**Provided information**
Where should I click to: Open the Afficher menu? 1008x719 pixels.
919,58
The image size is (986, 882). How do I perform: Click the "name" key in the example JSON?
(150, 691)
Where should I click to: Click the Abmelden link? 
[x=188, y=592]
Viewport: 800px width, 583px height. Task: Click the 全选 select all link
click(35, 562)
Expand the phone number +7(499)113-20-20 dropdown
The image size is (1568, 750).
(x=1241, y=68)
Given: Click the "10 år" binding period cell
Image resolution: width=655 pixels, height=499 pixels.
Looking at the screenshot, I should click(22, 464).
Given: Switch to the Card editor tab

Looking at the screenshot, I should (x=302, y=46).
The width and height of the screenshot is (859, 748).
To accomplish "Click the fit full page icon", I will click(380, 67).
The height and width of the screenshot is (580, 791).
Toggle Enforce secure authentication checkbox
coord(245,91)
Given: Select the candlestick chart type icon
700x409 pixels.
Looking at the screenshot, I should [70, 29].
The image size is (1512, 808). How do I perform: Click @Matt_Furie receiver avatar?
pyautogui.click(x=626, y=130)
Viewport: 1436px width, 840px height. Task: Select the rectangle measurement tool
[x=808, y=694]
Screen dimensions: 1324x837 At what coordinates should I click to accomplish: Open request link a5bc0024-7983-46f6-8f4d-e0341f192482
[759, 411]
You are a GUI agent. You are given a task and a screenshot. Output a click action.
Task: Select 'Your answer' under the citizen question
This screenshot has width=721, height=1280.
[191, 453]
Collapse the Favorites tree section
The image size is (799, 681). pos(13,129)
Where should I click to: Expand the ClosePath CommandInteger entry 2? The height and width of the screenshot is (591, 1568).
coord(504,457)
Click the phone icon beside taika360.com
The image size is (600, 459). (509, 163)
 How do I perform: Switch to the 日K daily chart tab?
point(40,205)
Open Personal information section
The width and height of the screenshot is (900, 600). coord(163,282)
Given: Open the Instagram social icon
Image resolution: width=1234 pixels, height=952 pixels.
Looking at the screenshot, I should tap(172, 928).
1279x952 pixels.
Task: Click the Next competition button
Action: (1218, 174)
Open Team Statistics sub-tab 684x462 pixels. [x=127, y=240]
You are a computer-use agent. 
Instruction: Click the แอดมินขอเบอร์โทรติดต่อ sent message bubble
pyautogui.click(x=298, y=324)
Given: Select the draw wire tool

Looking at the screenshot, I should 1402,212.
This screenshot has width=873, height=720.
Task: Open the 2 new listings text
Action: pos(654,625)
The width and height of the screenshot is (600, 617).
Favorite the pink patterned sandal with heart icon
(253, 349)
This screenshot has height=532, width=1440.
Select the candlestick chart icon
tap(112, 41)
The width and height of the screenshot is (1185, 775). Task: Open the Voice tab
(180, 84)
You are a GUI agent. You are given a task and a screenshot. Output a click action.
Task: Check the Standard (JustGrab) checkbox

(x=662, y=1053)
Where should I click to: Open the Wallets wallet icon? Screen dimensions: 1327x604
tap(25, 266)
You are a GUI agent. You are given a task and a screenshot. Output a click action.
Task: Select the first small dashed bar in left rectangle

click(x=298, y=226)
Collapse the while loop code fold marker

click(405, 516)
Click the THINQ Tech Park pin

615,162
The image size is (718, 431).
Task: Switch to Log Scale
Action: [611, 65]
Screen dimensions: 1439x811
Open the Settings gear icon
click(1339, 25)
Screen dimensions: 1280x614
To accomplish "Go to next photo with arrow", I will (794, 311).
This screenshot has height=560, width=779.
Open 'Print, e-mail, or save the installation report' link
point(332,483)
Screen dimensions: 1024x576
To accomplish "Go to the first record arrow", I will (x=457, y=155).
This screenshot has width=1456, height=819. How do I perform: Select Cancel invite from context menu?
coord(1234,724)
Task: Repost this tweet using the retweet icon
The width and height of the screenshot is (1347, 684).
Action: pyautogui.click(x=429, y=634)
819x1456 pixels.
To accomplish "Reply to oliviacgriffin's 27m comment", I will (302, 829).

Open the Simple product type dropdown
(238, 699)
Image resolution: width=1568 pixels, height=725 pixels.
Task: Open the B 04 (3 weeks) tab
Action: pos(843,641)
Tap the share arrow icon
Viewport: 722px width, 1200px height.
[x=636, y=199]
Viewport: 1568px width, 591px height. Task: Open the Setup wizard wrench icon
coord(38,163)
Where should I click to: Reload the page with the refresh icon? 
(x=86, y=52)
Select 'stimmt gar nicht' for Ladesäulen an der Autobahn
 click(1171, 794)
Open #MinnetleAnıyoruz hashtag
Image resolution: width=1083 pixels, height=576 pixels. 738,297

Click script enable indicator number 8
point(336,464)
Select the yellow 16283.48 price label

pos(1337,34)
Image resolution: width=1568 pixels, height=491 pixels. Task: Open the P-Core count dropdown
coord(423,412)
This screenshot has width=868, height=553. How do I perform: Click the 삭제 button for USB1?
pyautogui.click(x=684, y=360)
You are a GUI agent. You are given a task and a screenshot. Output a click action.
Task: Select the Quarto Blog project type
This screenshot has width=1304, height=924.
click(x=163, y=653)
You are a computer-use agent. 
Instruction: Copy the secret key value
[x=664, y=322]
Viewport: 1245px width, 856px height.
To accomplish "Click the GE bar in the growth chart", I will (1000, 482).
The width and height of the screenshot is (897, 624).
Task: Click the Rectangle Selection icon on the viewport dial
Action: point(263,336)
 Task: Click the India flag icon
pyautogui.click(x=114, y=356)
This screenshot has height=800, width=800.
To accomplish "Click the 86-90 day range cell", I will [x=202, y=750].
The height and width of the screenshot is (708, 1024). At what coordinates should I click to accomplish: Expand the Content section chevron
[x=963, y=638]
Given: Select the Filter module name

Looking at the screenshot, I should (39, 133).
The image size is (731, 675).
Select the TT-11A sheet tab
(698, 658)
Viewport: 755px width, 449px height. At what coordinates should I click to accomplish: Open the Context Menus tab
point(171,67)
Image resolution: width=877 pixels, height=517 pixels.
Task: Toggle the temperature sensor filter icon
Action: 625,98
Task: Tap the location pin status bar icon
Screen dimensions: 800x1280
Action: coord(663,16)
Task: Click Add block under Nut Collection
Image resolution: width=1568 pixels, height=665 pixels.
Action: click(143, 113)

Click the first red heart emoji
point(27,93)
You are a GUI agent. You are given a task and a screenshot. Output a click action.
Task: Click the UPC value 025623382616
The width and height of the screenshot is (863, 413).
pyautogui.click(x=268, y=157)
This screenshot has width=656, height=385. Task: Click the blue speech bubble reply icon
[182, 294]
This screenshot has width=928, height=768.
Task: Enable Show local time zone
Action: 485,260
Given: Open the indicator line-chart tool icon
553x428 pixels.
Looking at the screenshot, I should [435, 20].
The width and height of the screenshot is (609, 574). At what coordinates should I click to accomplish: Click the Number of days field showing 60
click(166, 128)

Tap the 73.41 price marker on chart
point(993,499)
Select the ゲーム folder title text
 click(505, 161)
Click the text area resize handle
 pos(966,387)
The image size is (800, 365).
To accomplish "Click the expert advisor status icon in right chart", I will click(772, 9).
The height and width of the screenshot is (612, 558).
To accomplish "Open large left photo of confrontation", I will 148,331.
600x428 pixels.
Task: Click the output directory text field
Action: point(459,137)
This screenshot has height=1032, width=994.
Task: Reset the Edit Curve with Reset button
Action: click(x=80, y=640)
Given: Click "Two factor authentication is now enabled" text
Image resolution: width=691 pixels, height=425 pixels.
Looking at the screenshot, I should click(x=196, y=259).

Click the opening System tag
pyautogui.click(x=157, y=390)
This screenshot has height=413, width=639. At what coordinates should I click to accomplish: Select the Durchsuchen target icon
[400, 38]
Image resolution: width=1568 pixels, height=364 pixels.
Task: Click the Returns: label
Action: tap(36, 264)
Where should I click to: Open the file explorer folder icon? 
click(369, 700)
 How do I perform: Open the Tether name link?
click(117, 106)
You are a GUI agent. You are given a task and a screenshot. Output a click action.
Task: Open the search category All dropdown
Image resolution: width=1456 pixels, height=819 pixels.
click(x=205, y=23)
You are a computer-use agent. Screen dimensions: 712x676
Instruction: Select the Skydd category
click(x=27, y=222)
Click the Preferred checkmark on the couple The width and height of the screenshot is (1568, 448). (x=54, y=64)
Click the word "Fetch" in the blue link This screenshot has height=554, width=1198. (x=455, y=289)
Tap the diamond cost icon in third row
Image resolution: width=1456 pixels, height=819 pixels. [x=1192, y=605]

**What to produce**
Among the entries, count the lines that hold "cell". Reply with the count only.

**Solution**
2